Foundations of Utilitarianism and Deontology

Utilitarianism professes to give ethics a foundation: It is happiness. The distribution of the greatest amount of happiness to the greatest number of people is the measure of the ethical worth of an act. That may be well and good, but it does not explain why I should bother about being ethical and care about your happiness at all. It would surely be a nice thing to do, and you in particular would approve of my action, but what is there in this incomprehensible universe that can reasonably make such a demand on me? 

The greatest happiness principle is in harmony with the fact that we all want happiness. That is simply an analytic truth (inherent in the definition) since happiness is defined as “that which we want” without specifying what exactly it might consist of. Perhaps we could then rephrase it as an encouragement to give to people what they truly want.
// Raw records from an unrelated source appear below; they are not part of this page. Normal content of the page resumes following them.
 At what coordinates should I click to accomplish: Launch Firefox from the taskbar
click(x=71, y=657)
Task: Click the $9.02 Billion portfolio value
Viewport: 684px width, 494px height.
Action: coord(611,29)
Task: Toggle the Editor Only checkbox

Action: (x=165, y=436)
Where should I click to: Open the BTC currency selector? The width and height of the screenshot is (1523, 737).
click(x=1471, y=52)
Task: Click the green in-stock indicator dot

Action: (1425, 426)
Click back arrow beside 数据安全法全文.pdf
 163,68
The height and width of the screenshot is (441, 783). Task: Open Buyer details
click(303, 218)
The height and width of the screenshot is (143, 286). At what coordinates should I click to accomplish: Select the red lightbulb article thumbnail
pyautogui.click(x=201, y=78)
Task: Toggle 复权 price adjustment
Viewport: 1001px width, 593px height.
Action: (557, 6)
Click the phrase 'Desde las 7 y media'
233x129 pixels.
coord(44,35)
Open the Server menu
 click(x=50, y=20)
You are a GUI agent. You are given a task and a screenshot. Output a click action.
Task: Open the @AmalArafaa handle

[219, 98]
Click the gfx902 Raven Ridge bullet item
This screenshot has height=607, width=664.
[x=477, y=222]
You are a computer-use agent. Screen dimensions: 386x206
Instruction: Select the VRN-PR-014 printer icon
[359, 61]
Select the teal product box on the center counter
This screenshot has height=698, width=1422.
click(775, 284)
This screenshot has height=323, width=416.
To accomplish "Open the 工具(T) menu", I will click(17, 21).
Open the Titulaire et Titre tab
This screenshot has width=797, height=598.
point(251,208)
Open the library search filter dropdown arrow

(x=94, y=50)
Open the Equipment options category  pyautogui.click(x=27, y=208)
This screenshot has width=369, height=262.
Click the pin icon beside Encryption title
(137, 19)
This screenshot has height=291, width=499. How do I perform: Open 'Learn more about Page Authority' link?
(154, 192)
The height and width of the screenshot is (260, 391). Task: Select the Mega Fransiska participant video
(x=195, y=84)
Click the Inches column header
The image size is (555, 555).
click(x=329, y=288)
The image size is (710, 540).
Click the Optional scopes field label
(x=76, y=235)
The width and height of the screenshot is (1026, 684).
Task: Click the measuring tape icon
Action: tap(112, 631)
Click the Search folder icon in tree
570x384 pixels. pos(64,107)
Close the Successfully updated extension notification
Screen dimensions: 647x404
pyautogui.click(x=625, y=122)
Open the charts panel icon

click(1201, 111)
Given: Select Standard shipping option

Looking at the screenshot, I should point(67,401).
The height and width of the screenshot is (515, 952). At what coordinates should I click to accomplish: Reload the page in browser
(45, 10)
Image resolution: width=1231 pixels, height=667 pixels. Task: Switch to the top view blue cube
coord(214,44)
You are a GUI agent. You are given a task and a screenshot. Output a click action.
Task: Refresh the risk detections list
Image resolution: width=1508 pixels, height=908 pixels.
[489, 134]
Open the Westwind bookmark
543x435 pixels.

However, that only slightly shifts the problem: “Why would I care about what you want?”

One might think that since we are presumably all born free, we are at liberty to care about whatever we wish, and if that includes reducing the freedom of others, that might not be such a nice thing to do, but it wouldn’t count as a fundamental reason. It’s nice to be nice, but not strictly necessary. 

Some ethicists consider this general admonition to be the best we can do: you are strongly recommended to take your fellow humans into account, but if you simply refuse, nothing will convince you. 

A deontologist, on the other hand, a follower of the branch of ethics that holds that definite duties decide what we must do, has an edge on the utilitarian in this respect. Duties are as such fundamental: They are not asking for your agreement; they command and the origin of the commandment is necessarily to be found beyond the obedient subordinate. If God is the commander, nothing could of course be more absolute and fundamental and it is not up to you if you want to comply with the precepts. But of course, if you are in doubt as to what is really God’s order, you have not reached any farther. 

Deontological theories have ways of determining what our absolute duties might be. Most famously Kant tells us that we are obliged to obey the laws that follow from being rational creatures. If such laws could really be formulated, there should no doubt that a foundation for ethics has been found, but for one that is skeptical of the morality that emerges from Kant’s system, there is reason to suspect that something has gone wrong. At the very least we thought ethics consisted of being nice to people but the follower of a Kantian law cares more about obeying its letter than worrying about actual people who might suffer from our action.

If ethics has anything to do with kindness, a cold law, however fundamental, is likely to fail. Where then is the foundation of ethics?